▶ **Task brief**: Beginning with the line where "Where should I" appears, set down each line exactly until the records below end, and omit the pictures.

Data items
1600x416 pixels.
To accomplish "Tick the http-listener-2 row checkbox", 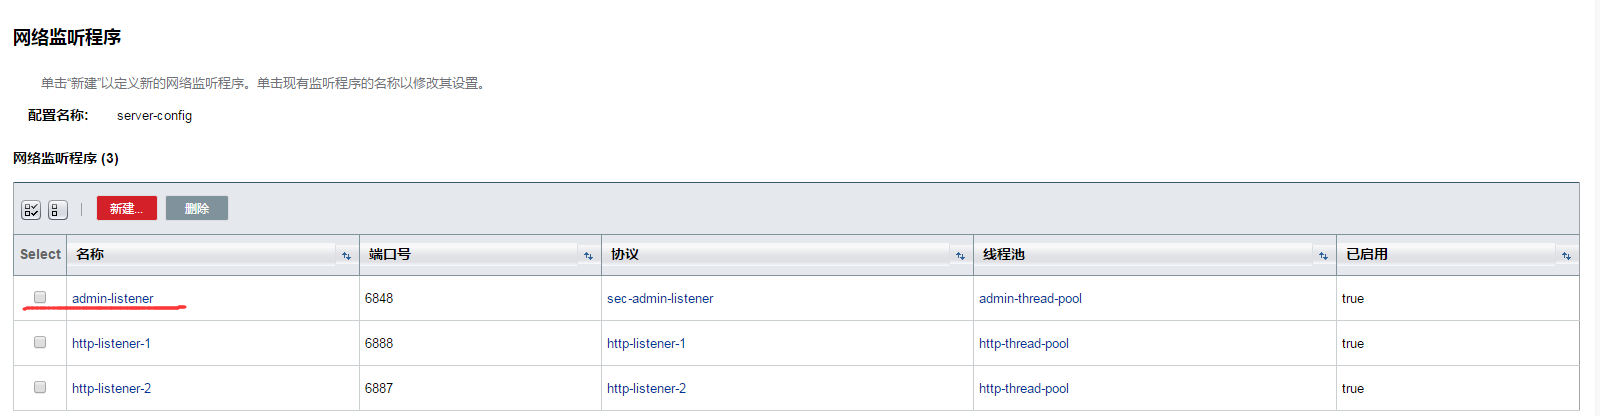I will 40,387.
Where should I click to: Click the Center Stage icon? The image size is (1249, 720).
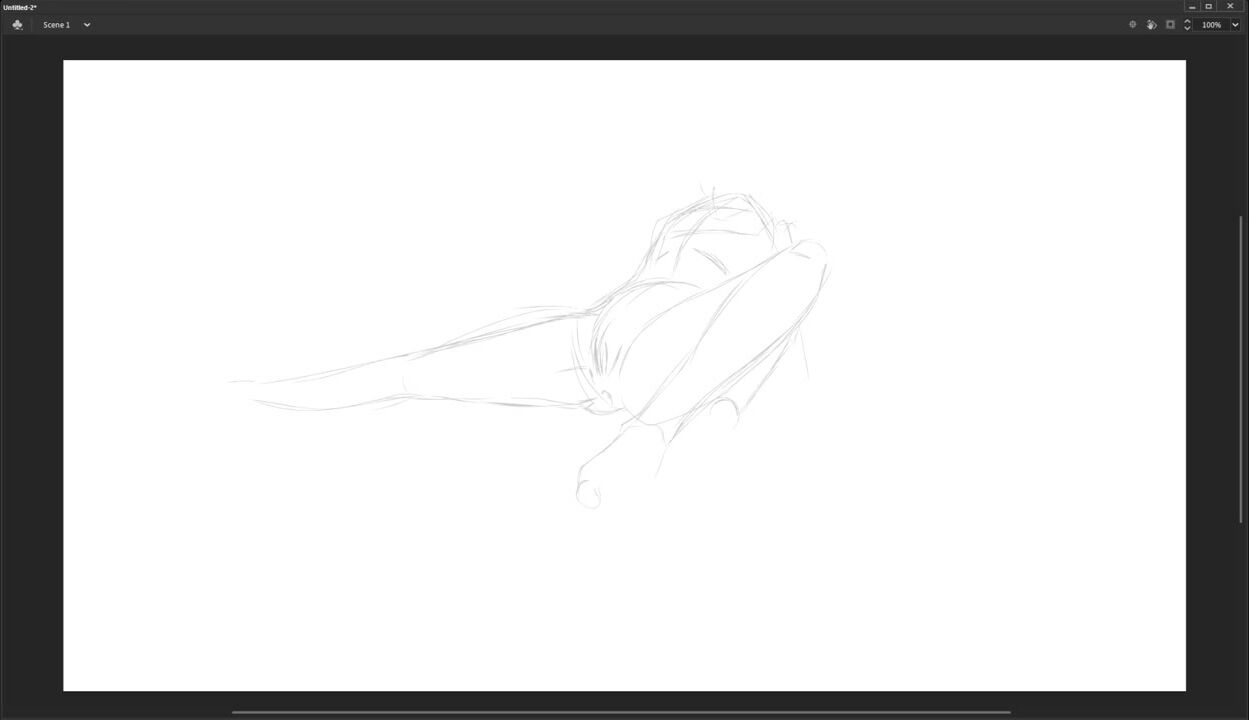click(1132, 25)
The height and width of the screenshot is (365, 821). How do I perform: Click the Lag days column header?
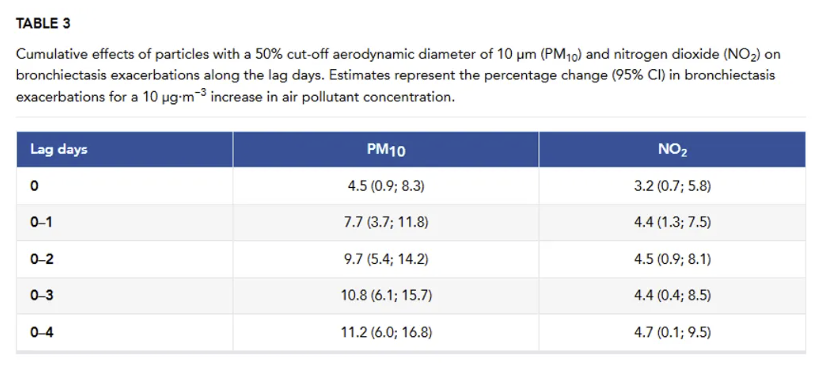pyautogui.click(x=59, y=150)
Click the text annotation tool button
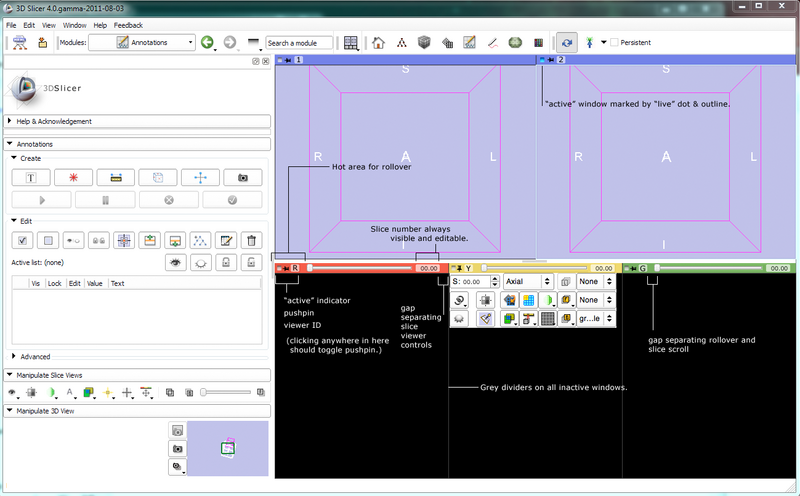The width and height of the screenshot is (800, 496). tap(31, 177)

▶ **Your solution**:
Where should I click to: Click the Center Stage icon? The image size is (1249, 720).
click(1132, 25)
The height and width of the screenshot is (365, 821). How do I perform: Click the Lag days column header?
pyautogui.click(x=59, y=150)
Click the text annotation tool button
The width and height of the screenshot is (800, 496). tap(31, 177)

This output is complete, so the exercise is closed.